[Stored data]
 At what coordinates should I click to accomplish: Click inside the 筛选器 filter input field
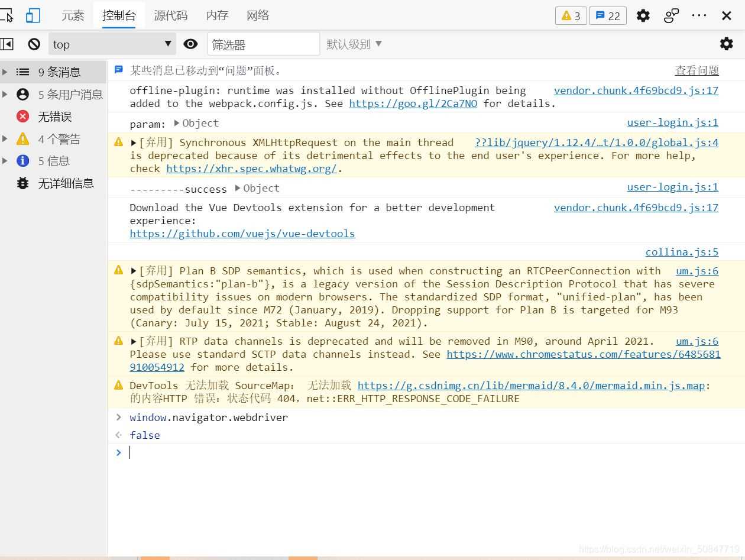[263, 43]
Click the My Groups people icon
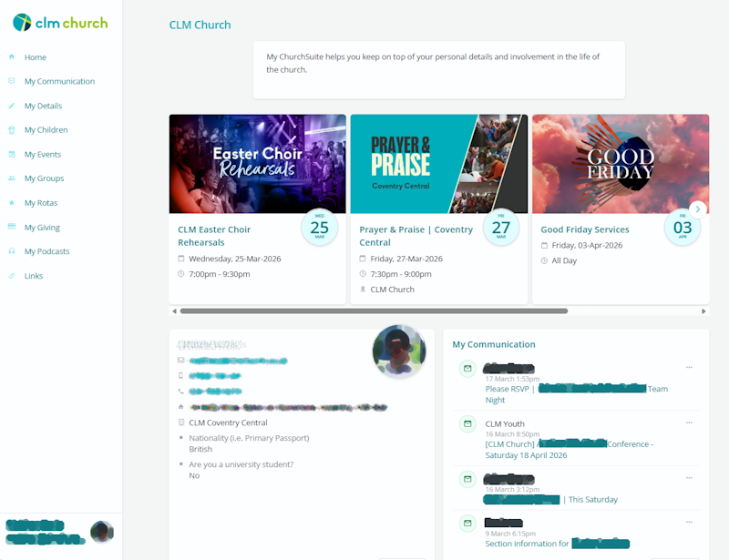This screenshot has height=560, width=729. pyautogui.click(x=12, y=178)
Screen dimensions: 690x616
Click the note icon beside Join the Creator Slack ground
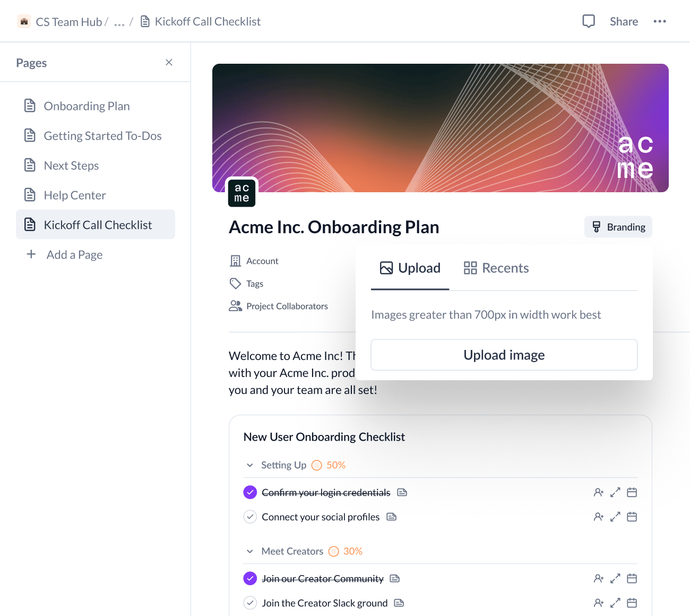pos(399,603)
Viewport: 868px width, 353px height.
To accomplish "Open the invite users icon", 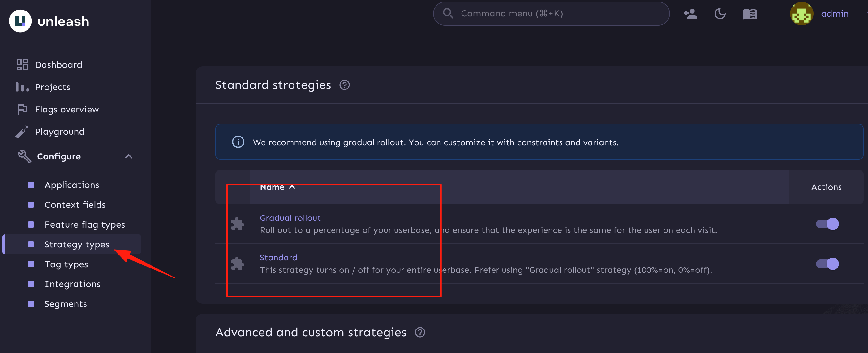I will [690, 14].
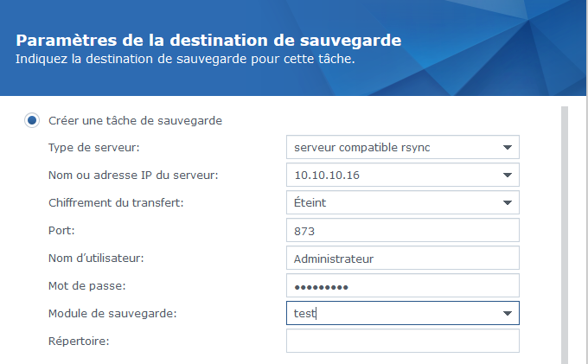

[What you have to do]
When pictures appear in the records above, leave them out and reproduce exactly each line from the first through the line containing "Screen dimensions: 690x616", both included.

[Written response]
 At what coordinates should I click to accomplish: Click inside the 筛选器 filter input field
[263, 43]
Click the My Groups people icon
This screenshot has height=560, width=729. pyautogui.click(x=12, y=178)
Screen dimensions: 690x616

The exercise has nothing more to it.